__GOAL OF THE EXERCISE__
Pull out each line below that contains the string "插件配置". Matching is case-sensitive.

__RECORDS FOR THE TASK__
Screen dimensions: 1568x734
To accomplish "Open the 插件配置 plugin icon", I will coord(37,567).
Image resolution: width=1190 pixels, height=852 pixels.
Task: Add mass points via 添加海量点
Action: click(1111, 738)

__ANSWER FOR THIS EXERCISE__
To accomplish "Open the 插件配置 plugin icon", I will coord(37,567).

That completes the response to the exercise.